- [EXERCISE]
Working from the records below, return word for word the line that contains "Open the .github folder icon" and each line after it, ending with the last. Skip all pictures.

↓

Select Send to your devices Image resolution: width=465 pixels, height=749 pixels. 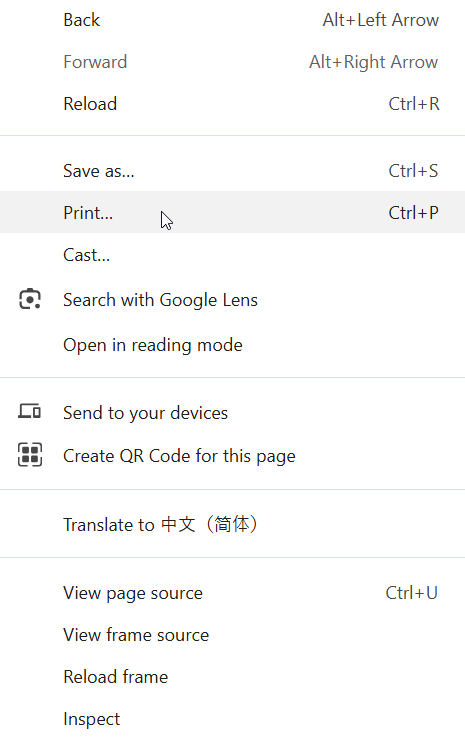232,413
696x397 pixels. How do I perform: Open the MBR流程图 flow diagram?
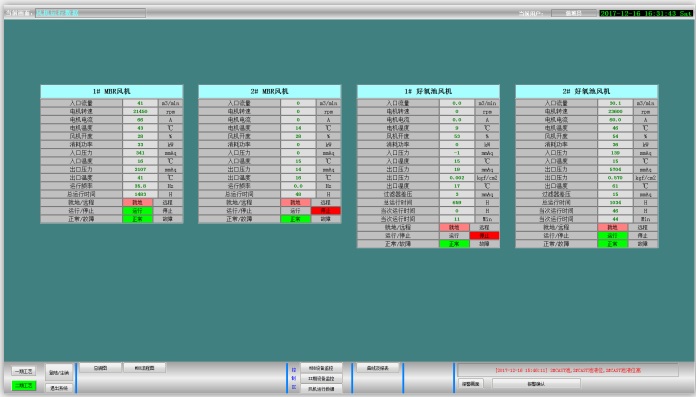click(x=144, y=368)
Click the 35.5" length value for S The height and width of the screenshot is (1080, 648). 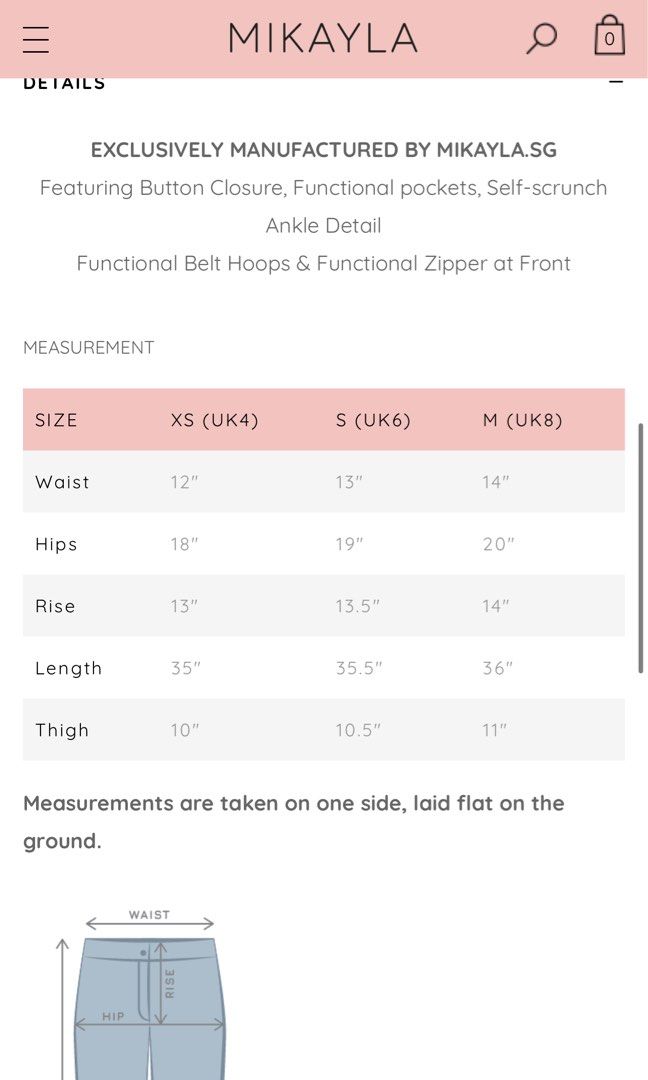click(358, 668)
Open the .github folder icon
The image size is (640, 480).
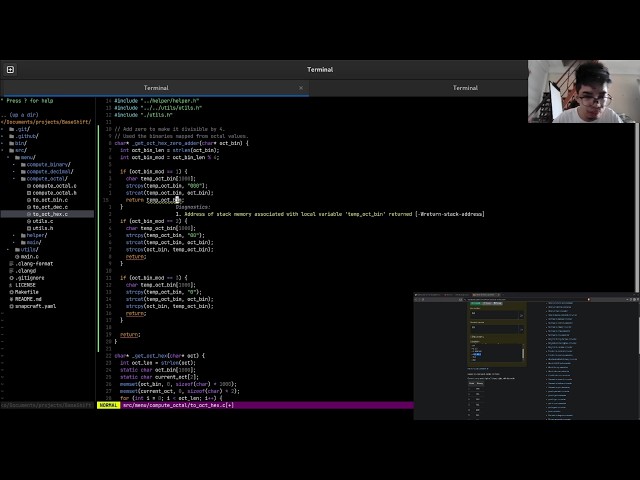[x=12, y=136]
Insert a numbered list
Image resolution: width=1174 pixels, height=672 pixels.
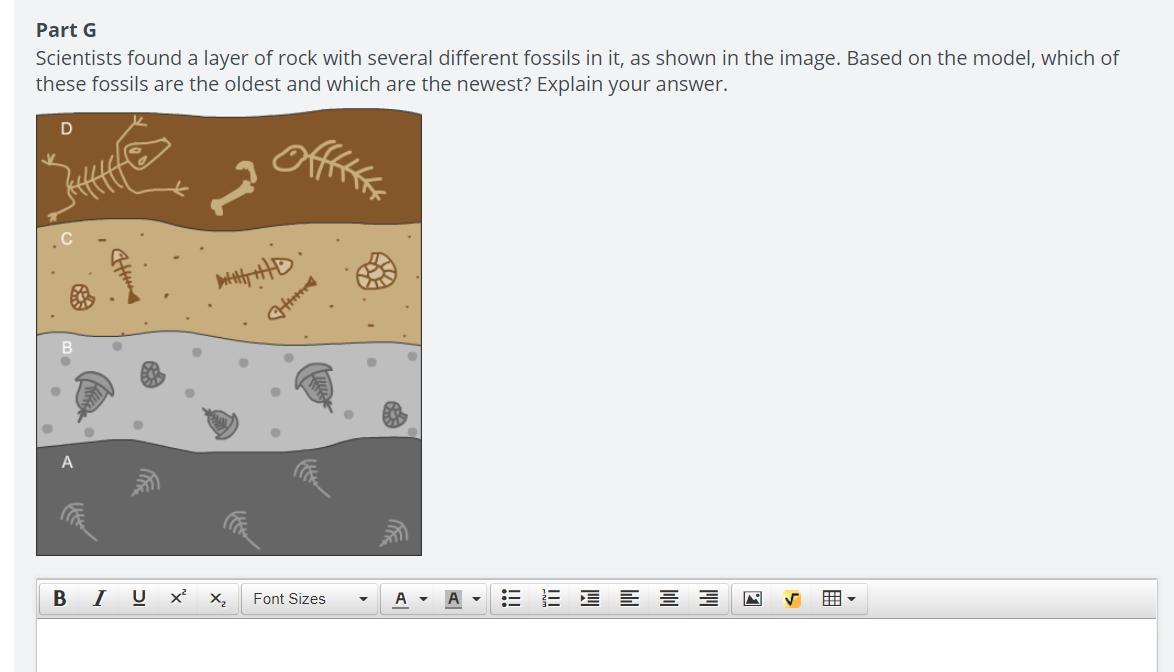550,599
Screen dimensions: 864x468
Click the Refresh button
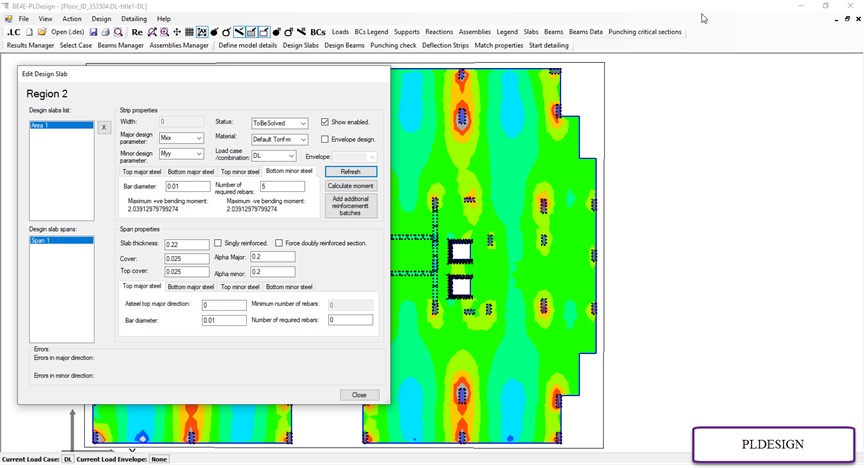tap(350, 172)
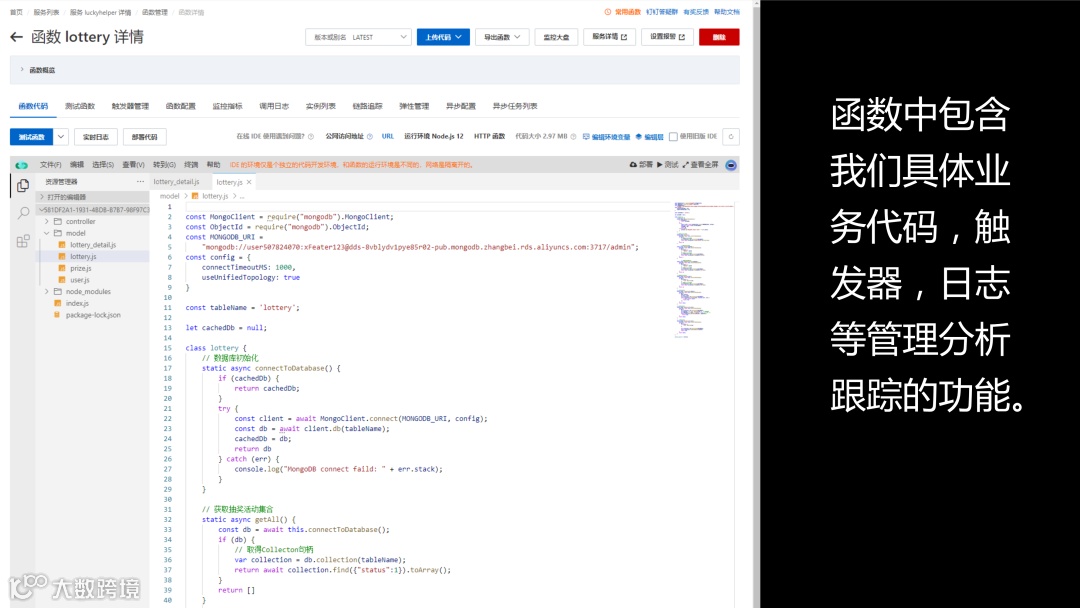
Task: Deploy code using the 部署 cloud icon
Action: pyautogui.click(x=635, y=165)
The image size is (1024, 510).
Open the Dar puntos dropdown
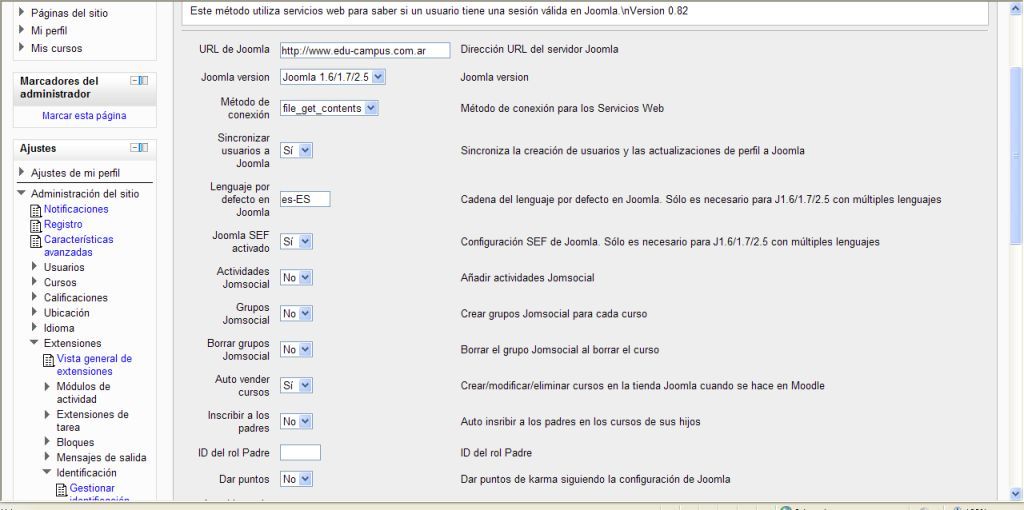click(x=297, y=479)
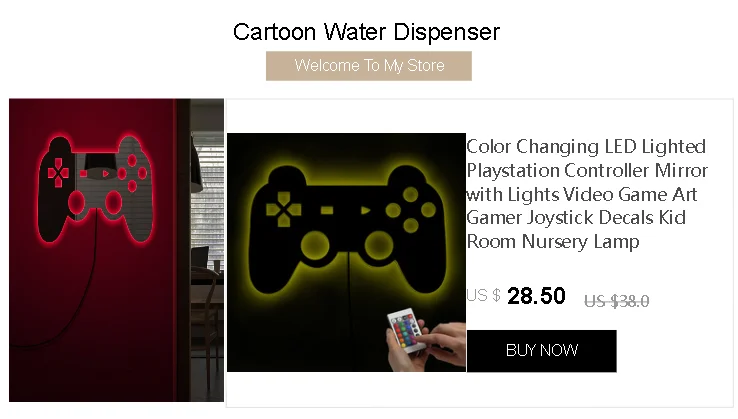Click the yellow right analog stick circle
This screenshot has height=419, width=738.
click(x=379, y=245)
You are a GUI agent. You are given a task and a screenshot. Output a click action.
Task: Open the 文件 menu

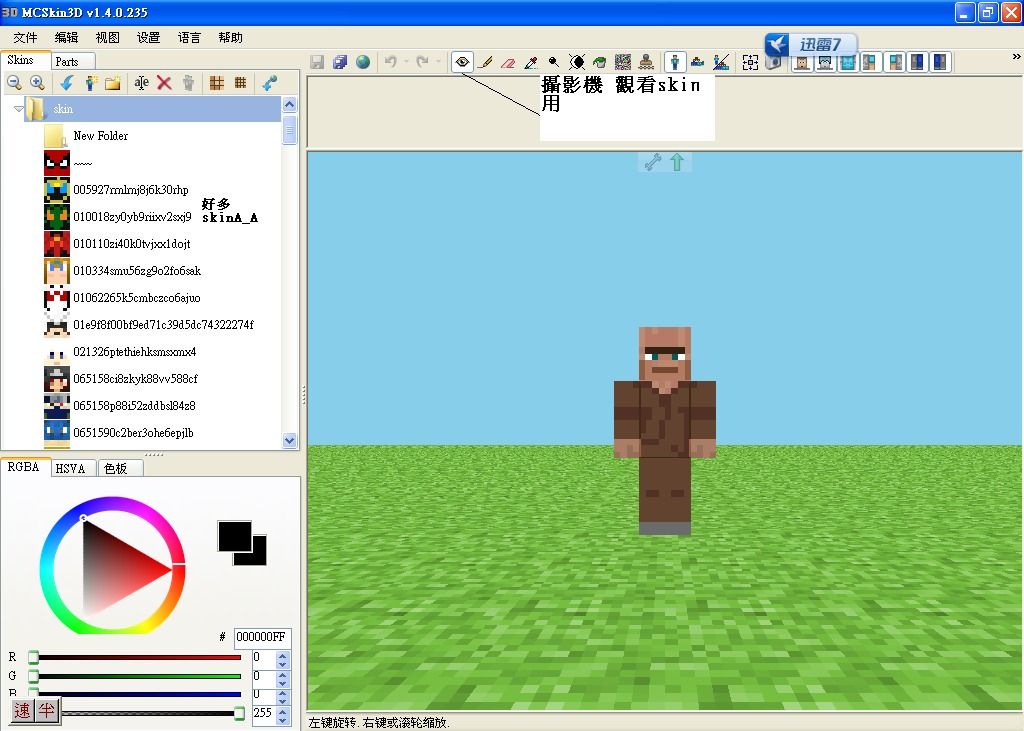coord(25,37)
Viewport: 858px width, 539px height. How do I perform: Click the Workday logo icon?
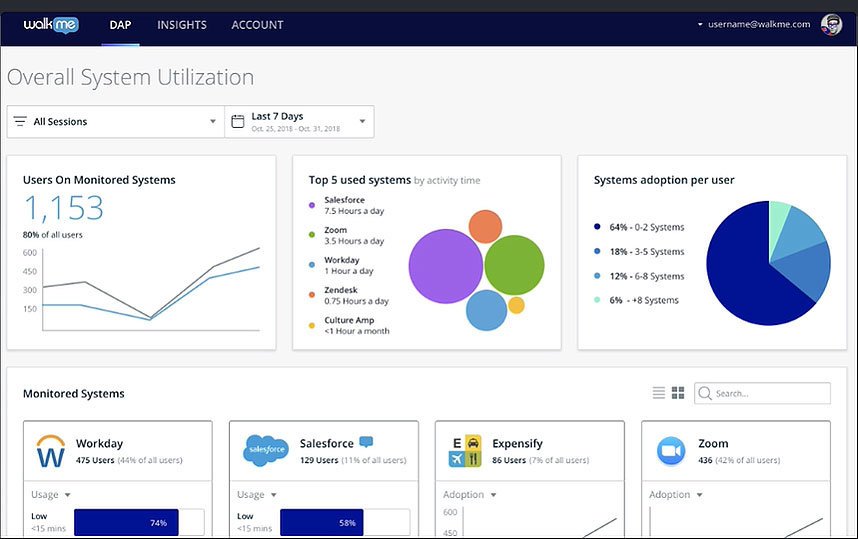click(50, 450)
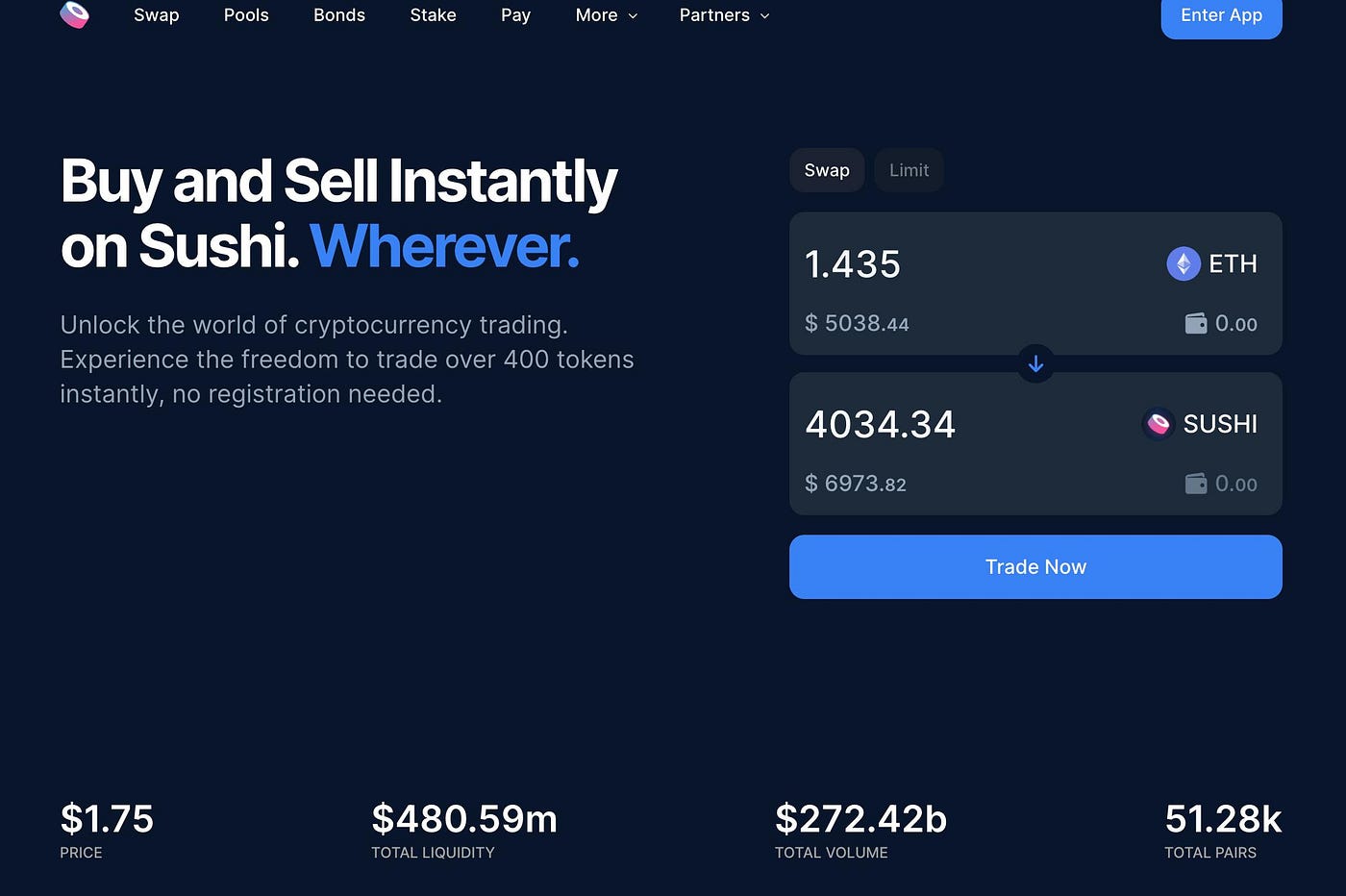Open the ETH token selector

click(x=1213, y=263)
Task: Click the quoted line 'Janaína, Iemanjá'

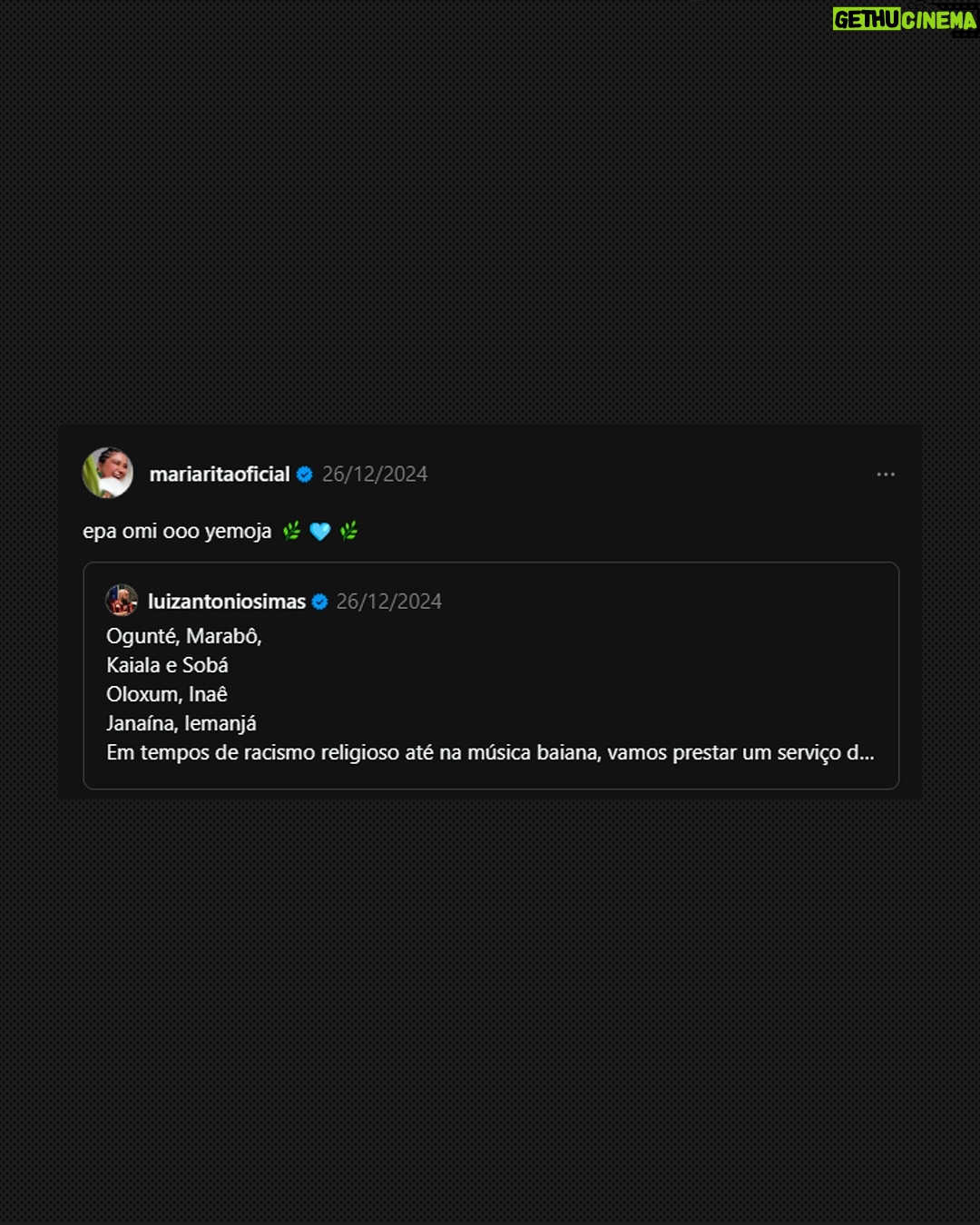Action: pyautogui.click(x=181, y=723)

↑

- [PROBLEM SOLUTION]
Open the .github folder icon
The image size is (640, 480).
[x=12, y=136]
Insert a numbered list
Image resolution: width=1174 pixels, height=672 pixels.
550,599
Screen dimensions: 864x468
Click the Refresh button
tap(350, 172)
Task: Deploy code using the 部署 cloud icon
Action: pyautogui.click(x=635, y=165)
The image size is (1024, 510).
Open the Dar puntos dropdown
click(x=297, y=479)
Click the yellow right analog stick circle
This screenshot has height=419, width=738.
click(x=379, y=245)
You are a GUI agent. You are given a task and a screenshot. Output a click action.
Task: Open the 文件 menu

coord(25,37)
Viewport: 858px width, 539px height. How do I perform: Click the Workday logo icon?
click(50, 450)
Open the ETH token selector

click(x=1213, y=263)
Task: Click the quoted line 'Janaína, Iemanjá'

Action: pyautogui.click(x=181, y=723)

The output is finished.